Operation 3: Perform the addition operation on the remaining elements arr[0] + arr[1] = 4 + 4 = 8. Now the array modifies to {8}.
Therefore, the result of the operation performed is 8, which is minimum.
Input: A[] = {1, 2, 3, 4}, S = "*++"
Output: 9
Approach: The given problem can be solved using bit-masking. Follow the steps below to solve the problem:
- Store the count of the multiplication and addition operation in the string S in variables, say mul and add respectively.
- Now, the operation applied on the elements of the array can be encoded in a mask(binary string) such that if the ith bit of mask is set then it is equal to '1', and multiplication operation has to be performed. Otherwise, perform addition.

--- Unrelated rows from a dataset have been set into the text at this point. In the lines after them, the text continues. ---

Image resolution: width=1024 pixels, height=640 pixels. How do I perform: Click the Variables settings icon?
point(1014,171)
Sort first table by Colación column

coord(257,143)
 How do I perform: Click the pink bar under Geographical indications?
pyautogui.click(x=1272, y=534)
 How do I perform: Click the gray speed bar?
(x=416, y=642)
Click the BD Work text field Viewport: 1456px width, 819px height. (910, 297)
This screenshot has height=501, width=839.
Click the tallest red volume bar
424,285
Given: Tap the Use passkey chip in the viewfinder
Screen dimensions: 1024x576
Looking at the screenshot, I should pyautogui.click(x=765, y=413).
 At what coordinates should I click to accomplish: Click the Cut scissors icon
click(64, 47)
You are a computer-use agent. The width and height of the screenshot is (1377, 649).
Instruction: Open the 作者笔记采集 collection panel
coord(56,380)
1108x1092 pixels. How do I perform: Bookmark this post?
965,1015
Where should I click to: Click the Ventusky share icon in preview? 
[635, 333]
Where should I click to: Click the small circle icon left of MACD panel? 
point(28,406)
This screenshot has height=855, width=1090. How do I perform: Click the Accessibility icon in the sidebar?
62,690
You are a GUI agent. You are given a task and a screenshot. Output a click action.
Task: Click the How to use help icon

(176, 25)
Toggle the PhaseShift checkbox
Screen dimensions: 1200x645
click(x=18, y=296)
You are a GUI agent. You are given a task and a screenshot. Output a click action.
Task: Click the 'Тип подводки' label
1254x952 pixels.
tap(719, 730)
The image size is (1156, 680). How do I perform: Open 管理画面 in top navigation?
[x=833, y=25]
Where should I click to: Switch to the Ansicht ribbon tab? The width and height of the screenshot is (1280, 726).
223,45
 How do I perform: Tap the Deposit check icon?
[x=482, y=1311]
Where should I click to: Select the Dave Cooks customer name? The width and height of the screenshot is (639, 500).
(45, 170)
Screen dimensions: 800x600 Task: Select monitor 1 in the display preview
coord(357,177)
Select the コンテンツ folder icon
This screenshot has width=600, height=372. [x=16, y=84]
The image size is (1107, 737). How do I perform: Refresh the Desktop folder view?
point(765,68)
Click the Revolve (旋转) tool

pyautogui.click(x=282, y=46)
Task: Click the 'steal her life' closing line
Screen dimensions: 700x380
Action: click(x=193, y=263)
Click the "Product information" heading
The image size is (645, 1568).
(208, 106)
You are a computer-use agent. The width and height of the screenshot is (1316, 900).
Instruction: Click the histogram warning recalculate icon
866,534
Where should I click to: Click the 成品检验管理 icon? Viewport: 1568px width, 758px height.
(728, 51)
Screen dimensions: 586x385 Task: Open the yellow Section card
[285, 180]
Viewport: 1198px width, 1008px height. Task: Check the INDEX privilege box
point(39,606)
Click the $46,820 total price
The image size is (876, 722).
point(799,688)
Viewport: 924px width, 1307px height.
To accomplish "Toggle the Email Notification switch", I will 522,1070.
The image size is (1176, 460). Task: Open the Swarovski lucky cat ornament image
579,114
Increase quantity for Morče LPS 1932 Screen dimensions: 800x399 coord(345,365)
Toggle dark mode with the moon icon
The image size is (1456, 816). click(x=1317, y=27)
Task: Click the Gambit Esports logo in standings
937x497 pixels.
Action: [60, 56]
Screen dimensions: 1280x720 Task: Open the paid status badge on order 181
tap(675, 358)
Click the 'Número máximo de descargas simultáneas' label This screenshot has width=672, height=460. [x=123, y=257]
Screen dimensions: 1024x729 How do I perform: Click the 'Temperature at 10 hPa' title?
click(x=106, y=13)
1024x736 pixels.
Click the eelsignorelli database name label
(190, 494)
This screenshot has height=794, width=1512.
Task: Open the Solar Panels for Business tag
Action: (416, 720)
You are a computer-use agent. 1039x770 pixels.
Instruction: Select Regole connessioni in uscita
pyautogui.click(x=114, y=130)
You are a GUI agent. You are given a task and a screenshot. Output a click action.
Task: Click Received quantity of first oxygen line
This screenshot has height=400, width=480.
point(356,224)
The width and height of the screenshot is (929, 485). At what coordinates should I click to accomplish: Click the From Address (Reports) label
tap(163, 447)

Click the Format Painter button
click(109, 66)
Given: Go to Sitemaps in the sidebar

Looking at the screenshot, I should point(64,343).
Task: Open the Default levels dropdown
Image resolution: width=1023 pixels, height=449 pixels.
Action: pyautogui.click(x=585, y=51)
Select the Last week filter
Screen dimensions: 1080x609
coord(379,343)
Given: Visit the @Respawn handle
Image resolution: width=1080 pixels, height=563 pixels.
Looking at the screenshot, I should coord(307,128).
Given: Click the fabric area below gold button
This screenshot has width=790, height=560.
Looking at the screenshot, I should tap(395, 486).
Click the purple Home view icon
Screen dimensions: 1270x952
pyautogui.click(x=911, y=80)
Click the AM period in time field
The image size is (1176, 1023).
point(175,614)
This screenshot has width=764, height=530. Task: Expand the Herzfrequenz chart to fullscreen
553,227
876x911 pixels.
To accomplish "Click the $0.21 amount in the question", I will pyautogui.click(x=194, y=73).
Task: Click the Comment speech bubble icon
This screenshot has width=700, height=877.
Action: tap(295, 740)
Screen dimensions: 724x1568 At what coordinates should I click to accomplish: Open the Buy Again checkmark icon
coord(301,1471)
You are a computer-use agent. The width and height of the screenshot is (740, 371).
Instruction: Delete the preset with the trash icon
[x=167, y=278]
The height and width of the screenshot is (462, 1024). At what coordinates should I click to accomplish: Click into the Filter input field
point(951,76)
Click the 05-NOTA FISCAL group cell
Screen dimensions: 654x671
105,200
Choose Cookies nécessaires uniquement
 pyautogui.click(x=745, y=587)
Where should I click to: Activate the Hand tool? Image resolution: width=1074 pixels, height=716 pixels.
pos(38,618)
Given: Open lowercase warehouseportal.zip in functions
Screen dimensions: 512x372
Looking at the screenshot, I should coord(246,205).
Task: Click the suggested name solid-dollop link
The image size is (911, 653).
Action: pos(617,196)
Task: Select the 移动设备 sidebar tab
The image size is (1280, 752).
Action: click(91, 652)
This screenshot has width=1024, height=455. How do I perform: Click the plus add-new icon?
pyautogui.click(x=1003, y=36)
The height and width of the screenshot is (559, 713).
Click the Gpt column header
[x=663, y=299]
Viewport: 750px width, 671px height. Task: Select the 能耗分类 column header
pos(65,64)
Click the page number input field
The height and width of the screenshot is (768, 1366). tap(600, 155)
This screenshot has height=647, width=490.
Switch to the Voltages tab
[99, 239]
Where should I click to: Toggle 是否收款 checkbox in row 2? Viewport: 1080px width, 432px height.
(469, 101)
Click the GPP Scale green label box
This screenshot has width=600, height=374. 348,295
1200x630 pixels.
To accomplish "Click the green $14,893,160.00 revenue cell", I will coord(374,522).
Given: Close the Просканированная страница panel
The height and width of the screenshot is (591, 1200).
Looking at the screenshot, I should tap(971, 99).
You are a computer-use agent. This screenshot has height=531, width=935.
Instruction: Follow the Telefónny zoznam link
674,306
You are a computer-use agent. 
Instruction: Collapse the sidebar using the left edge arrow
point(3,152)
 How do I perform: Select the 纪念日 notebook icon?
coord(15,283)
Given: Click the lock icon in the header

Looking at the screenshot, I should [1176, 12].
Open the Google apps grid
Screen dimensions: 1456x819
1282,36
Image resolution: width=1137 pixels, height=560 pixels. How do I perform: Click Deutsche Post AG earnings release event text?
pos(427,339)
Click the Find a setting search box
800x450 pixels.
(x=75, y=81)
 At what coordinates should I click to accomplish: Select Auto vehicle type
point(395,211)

- Initialize a variable, say ans as INT_MAX that stores the minimum value of the result.
- So, create all masks in the range [0, 2(N - 1)] and find the number of set bits in the mask and perform the following steps:
- If the number of set bits in the mask is equal to mul, then apply this mask on the array A[] i.e., if the ith bit of mask is '1' then perform multiplication operation on the ith element and (i + 1)th element.
- Otherwise, perform addition.
- Update the value of ans to the minimum of the ans and the calculated value in the above step.
- After completing the above steps, print the value of ans as the result.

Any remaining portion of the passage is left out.